第10話

「王老師、意識はありますか?」


聞き慣れた祖国の言葉が耳に入る。

瞑った目を開きながら、そこに居た男の名を思い出した。

「...ああ、陽潜か」

「老師!」

陽潜は私の意識を取り戻したのを見ると、すぐさま胸元に飛び込んできた。

「おいおい、陽潜、どうしたんだ」

「はっ、すいません、取り乱してしまいまして...先程、老師が屋根から落ちてきたということを人伝ひとづてに聞いて、急いでやってきたのです」


部屋をぐるりと見渡した。

陽潜にアーシャ、それに正装に着直したアムリタまでいる。

...つまり、陽潜にアムリタとの付き合いがバレてしまったことになるな...

私は一分の後悔の念を心中に閉じ込めた。


そういえば、足の痛みは?

意識を失う直前、私は足に激痛を感じていた。

それが今では全く感じない。


「どうしたの?黙り込んで。まだ痛むの、礼明?」

アーシャの問に答える。

「すまん、そのことについて考えていたんだ。
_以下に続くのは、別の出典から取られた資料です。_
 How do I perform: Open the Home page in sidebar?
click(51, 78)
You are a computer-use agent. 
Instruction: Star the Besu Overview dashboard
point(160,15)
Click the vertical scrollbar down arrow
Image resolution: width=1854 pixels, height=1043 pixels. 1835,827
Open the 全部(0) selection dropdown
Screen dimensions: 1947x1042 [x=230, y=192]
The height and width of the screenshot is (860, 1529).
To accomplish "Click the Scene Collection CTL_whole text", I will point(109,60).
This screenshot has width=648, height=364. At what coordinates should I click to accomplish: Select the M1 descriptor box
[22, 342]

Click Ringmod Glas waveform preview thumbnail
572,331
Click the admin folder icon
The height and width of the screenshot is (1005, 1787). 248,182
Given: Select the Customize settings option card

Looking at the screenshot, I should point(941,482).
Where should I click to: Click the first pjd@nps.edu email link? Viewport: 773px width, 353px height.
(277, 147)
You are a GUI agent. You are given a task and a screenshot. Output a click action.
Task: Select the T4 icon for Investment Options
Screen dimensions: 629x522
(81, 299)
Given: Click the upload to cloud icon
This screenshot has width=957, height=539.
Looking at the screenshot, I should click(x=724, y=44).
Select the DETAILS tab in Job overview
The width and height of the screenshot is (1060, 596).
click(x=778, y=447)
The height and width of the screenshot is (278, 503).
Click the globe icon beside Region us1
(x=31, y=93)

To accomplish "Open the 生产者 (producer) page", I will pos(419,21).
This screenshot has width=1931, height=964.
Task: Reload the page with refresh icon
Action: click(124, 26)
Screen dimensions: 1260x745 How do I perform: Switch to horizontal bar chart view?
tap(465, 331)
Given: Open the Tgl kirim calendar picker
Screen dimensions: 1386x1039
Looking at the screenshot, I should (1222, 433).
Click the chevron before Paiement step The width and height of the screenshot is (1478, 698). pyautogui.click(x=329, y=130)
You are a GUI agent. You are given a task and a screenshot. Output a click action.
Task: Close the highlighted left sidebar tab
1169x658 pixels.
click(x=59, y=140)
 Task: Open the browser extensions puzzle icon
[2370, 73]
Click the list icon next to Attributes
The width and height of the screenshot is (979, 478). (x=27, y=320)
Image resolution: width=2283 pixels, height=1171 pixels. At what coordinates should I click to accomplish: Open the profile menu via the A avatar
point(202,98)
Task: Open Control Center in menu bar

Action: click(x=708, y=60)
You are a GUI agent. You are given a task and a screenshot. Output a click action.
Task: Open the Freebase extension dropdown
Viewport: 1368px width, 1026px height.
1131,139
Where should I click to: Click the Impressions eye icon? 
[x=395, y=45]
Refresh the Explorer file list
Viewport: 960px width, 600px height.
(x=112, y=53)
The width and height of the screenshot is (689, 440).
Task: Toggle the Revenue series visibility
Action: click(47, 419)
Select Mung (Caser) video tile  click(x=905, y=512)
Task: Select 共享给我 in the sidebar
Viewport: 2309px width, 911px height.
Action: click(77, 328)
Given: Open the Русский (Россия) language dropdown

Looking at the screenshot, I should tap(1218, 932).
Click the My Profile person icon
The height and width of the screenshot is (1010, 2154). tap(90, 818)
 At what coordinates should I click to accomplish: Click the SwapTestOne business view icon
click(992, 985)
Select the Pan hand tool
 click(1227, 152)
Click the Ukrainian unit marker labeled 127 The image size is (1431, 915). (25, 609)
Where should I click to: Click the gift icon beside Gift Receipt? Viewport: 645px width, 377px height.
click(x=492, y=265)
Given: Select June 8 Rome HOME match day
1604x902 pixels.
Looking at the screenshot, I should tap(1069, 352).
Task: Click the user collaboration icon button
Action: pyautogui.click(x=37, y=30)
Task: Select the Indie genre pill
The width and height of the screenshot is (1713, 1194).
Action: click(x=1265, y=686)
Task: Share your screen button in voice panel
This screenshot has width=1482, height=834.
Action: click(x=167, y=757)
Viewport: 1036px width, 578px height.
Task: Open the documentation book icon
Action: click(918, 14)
俺のこの足の痛みはどこに消えた?」

「そのことなんだけど...」


「私が治してあげたのよ」


部屋の隅にいたアムリタが名乗り上げた。

正装をまとい、いつになく落ち着いた声だった。

彼女は寝台の上の私に近づく。

髪は結び直したのだろうか、先程の簡単なものより段違いに複雑な結が施されている。

その姿はまさに王族、いや女神のそれであった。


陽潜はアムリタを睨んでいる。


私にも彼の気持ちは分からなくはない。

彼にしてみれば、こんな妖艶エキセンテリックに自身の師が施しを受けたことになる。

一人の弟子としては不快この上ないことだろう。


「ごめんなさい、少し卿と二人きりにさせてもらってもいい?」

アムリタは二人に尋ねた。


陽潜は「気を付けて下さい」と私に耳打ちをして、私を真名で呼んだ女を睨みながら部屋から出ていく。

アーシャも部屋の外で待っていると言っていた。